_Data for analysis_
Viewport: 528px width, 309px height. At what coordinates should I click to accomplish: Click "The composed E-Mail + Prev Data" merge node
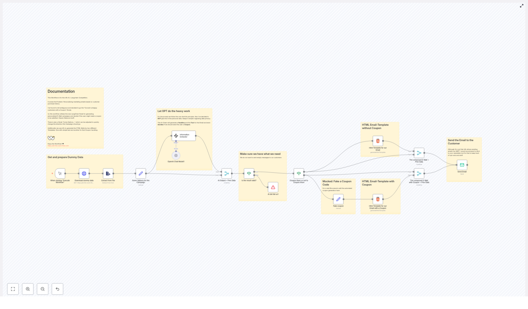pyautogui.click(x=419, y=152)
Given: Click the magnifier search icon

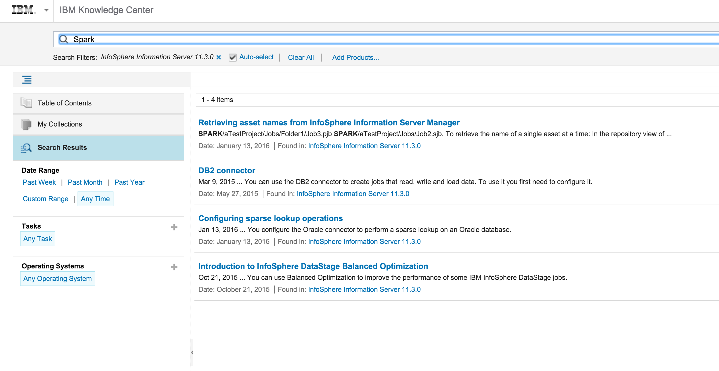Looking at the screenshot, I should (x=64, y=39).
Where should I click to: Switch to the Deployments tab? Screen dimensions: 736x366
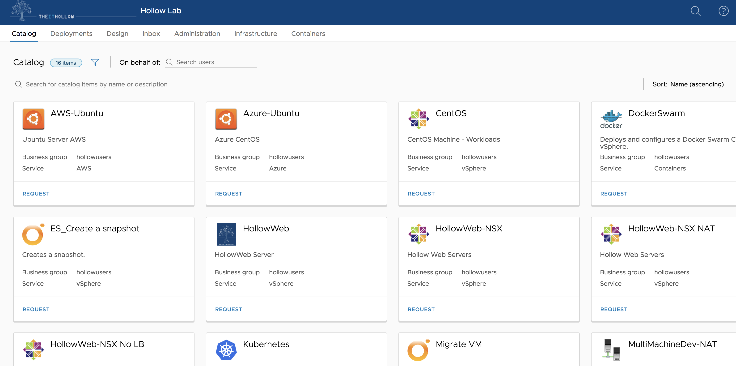click(x=71, y=34)
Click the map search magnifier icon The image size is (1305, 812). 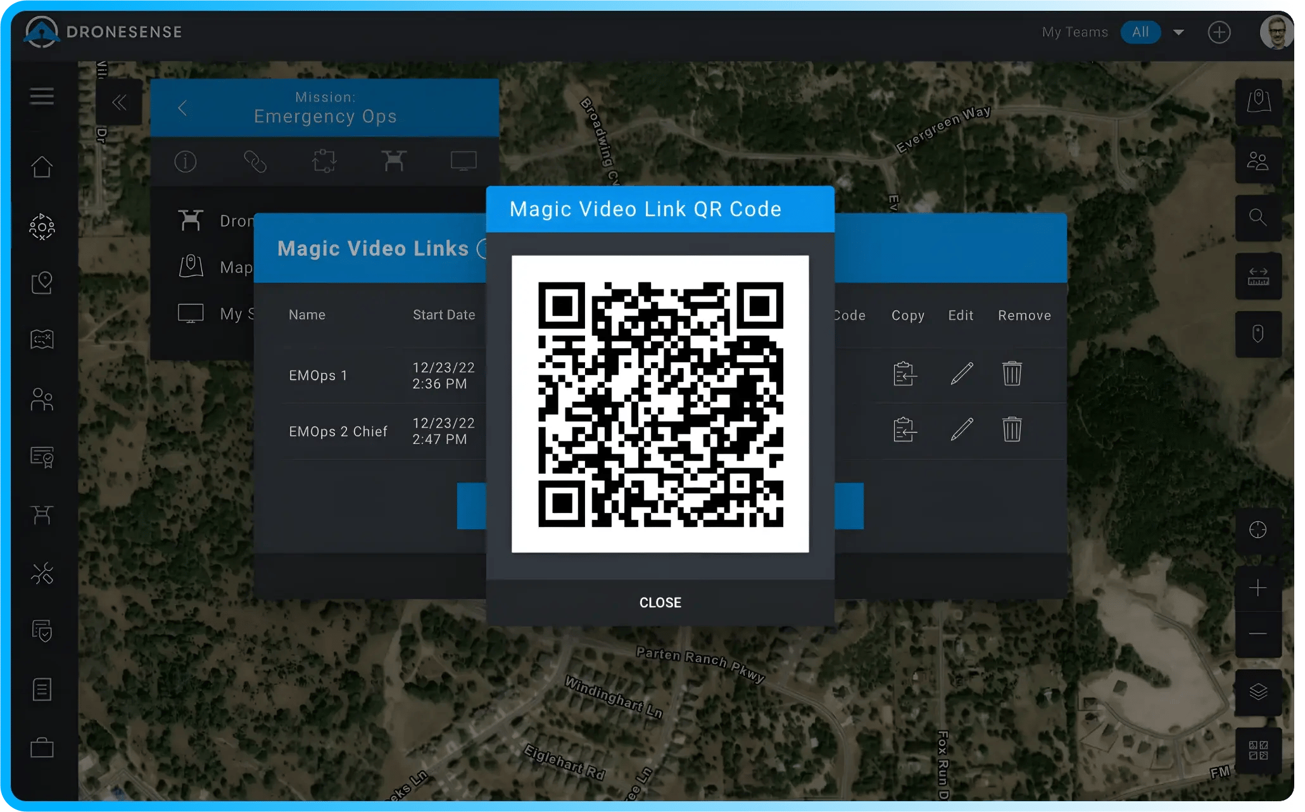click(1258, 218)

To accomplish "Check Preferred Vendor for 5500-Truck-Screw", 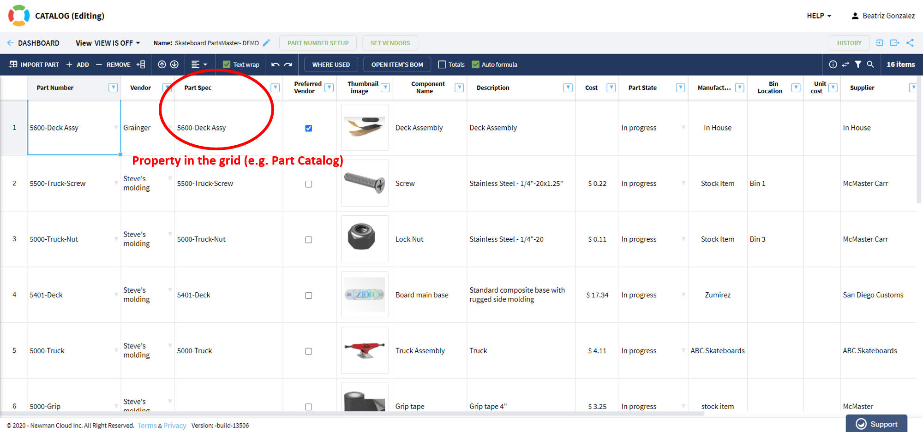I will (x=308, y=183).
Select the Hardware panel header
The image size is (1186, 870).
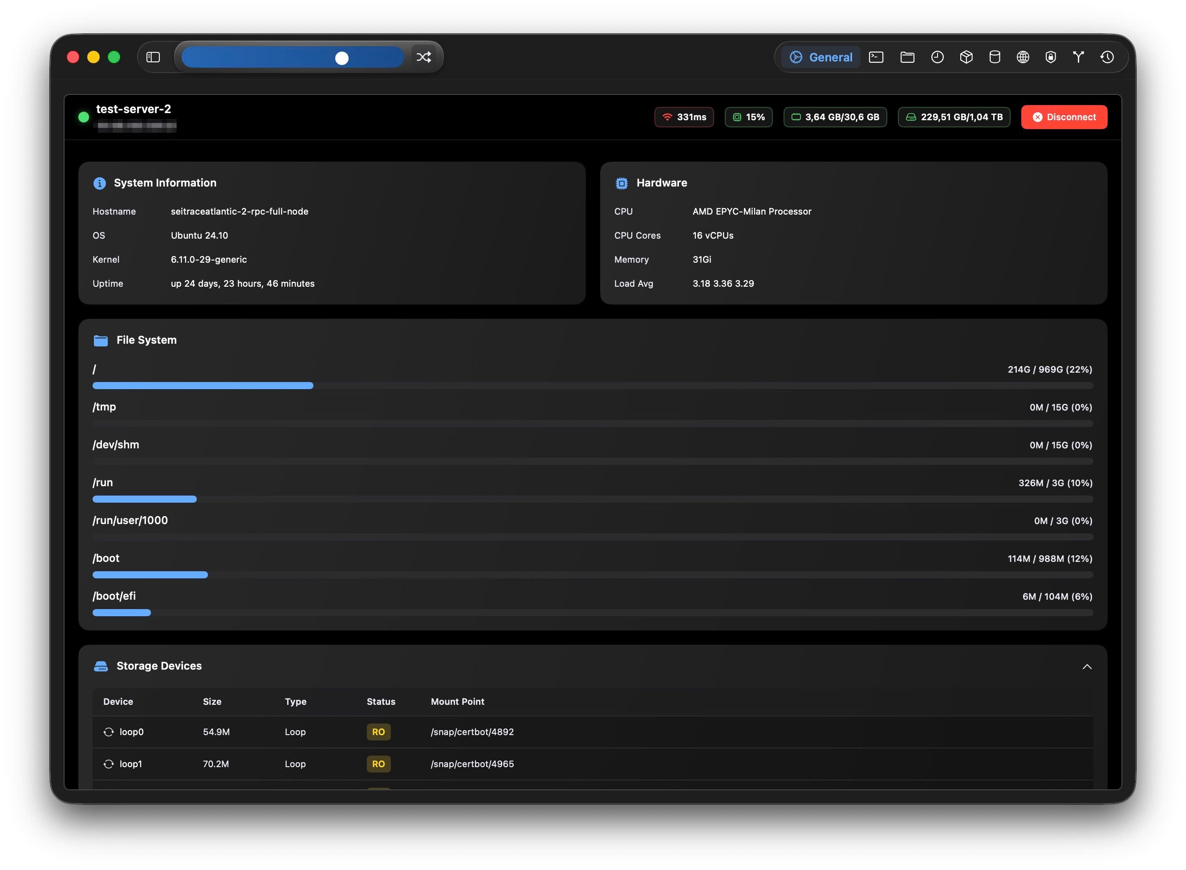pos(661,183)
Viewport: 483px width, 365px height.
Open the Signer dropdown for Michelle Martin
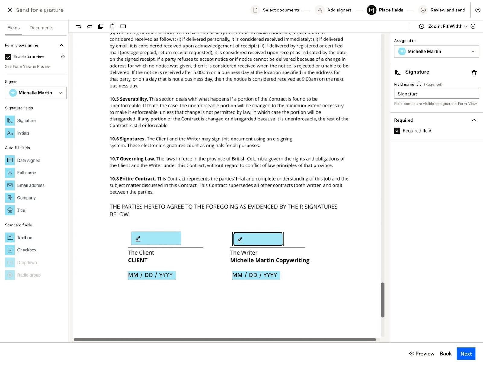pos(35,93)
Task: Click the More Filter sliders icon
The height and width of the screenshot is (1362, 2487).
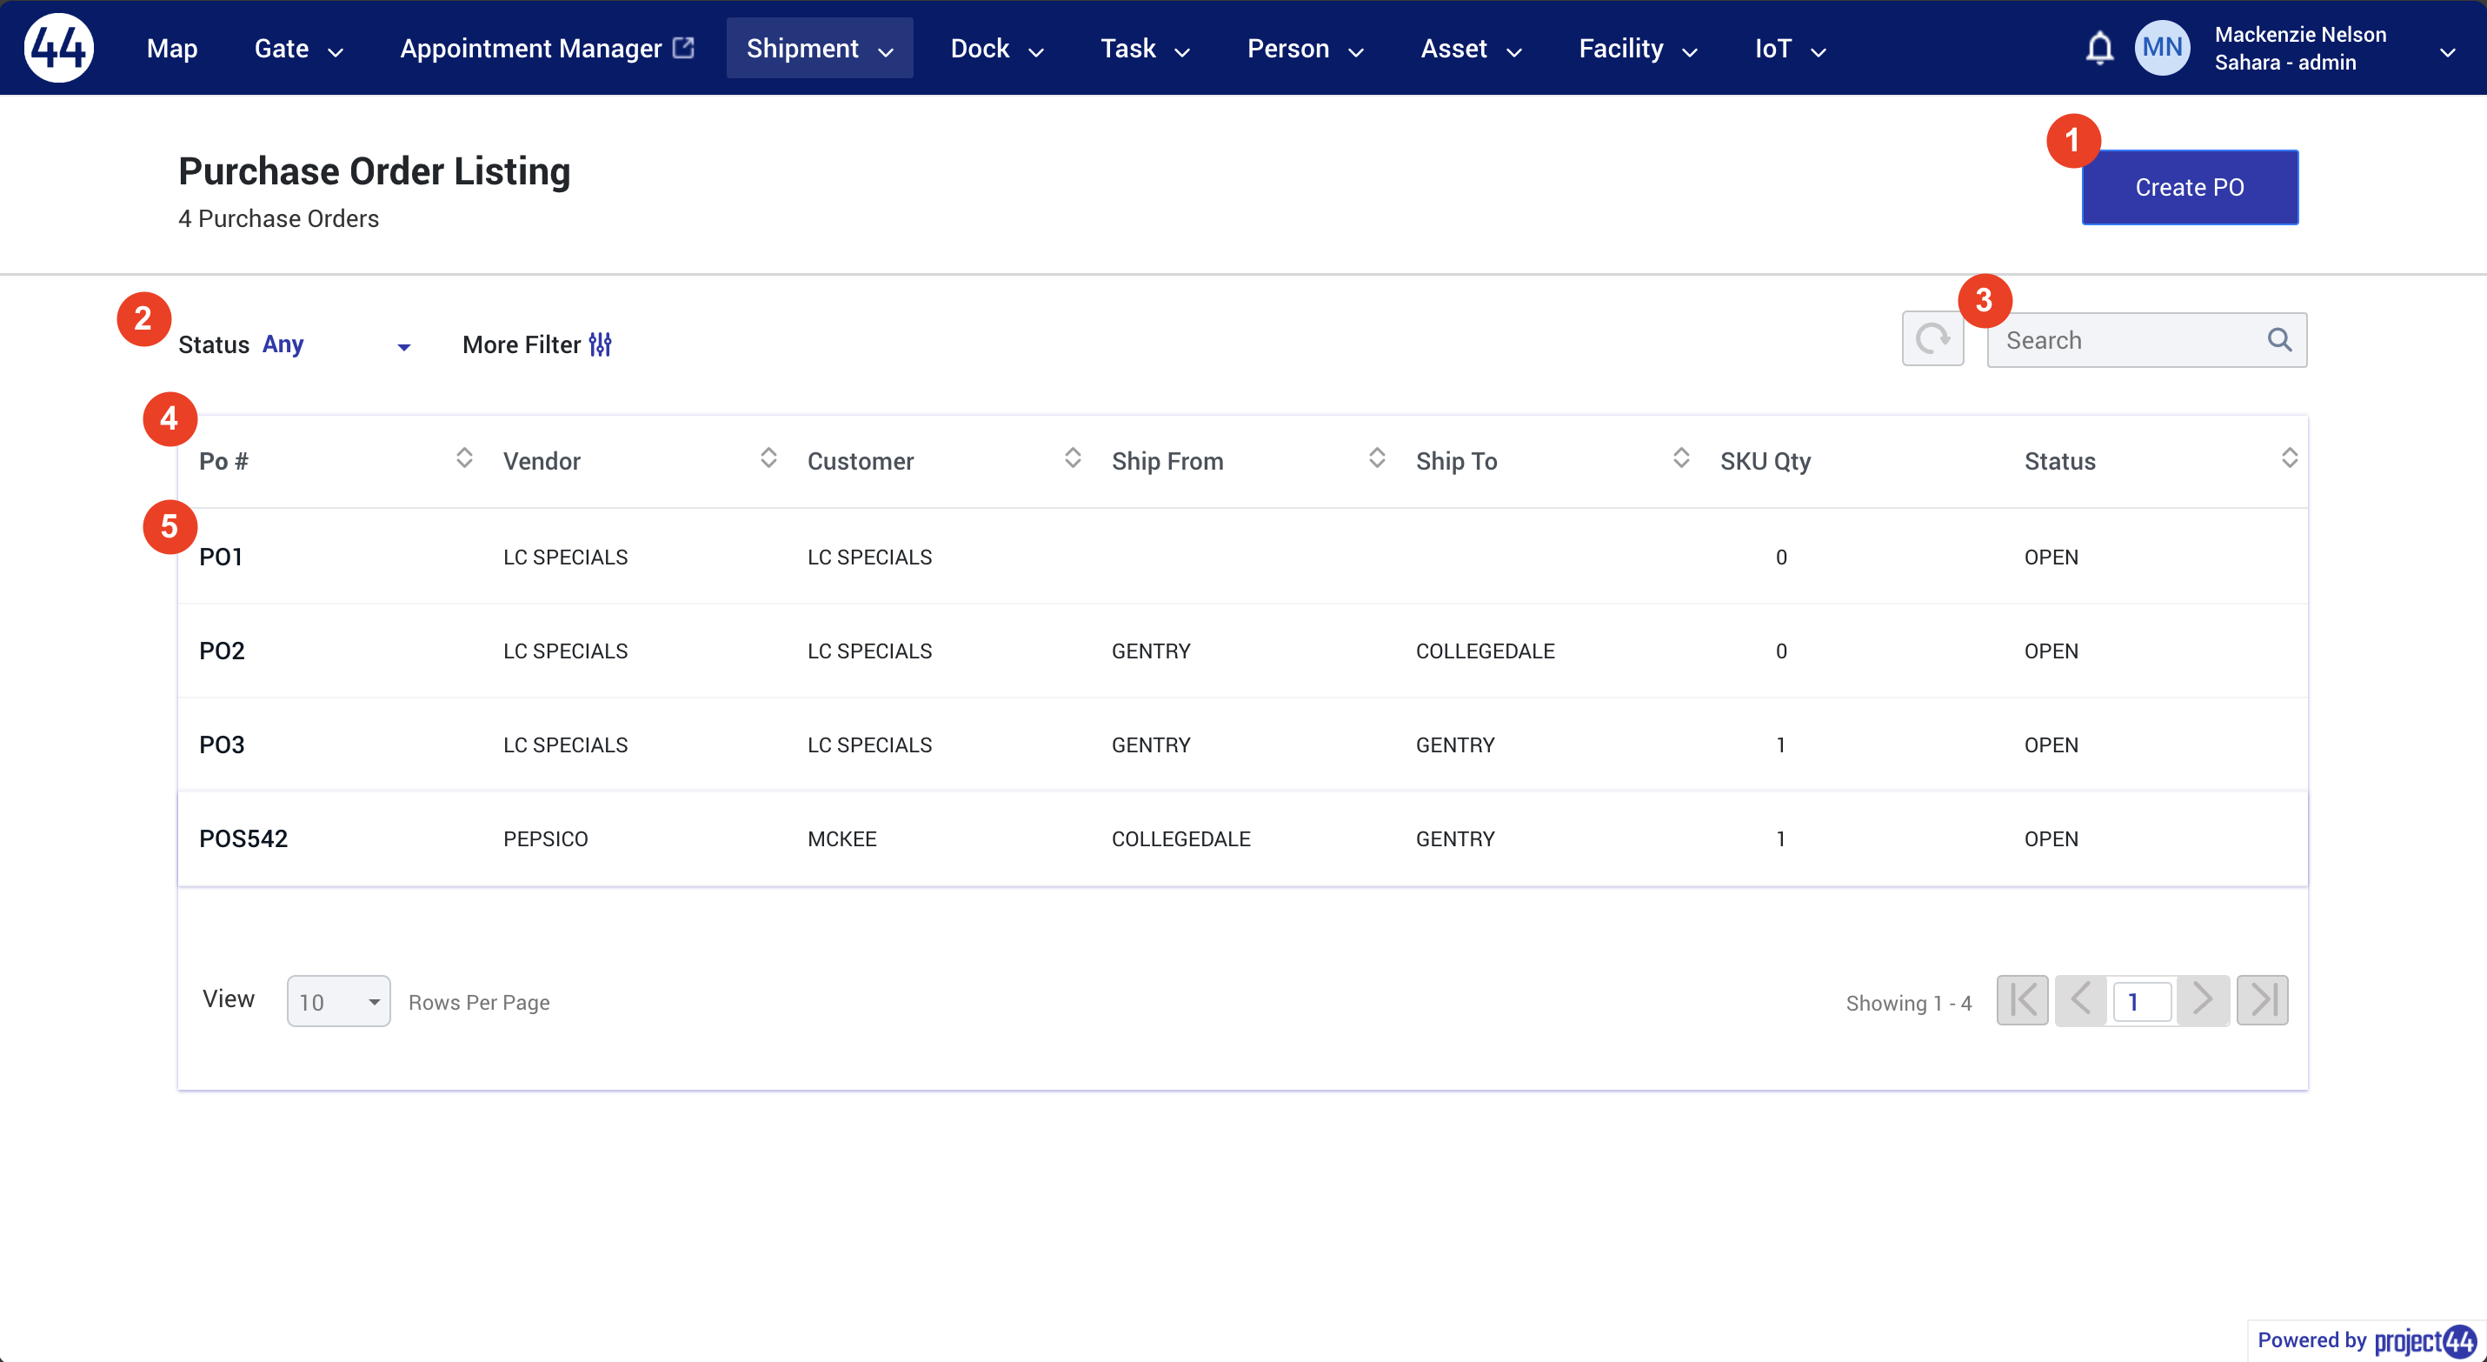Action: 600,344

_Work order_
Each line from the one containing "Viewport: 483px width, 365px height." through the last line of the listing is to be given again exactly, with no pictures and no other lines.

_Problem solution_
Viewport: 483px width, 365px height.
Open the Signer dropdown for Michelle Martin
pos(35,93)
Task: Click the More Filter sliders icon
The height and width of the screenshot is (1362, 2487).
Action: 600,344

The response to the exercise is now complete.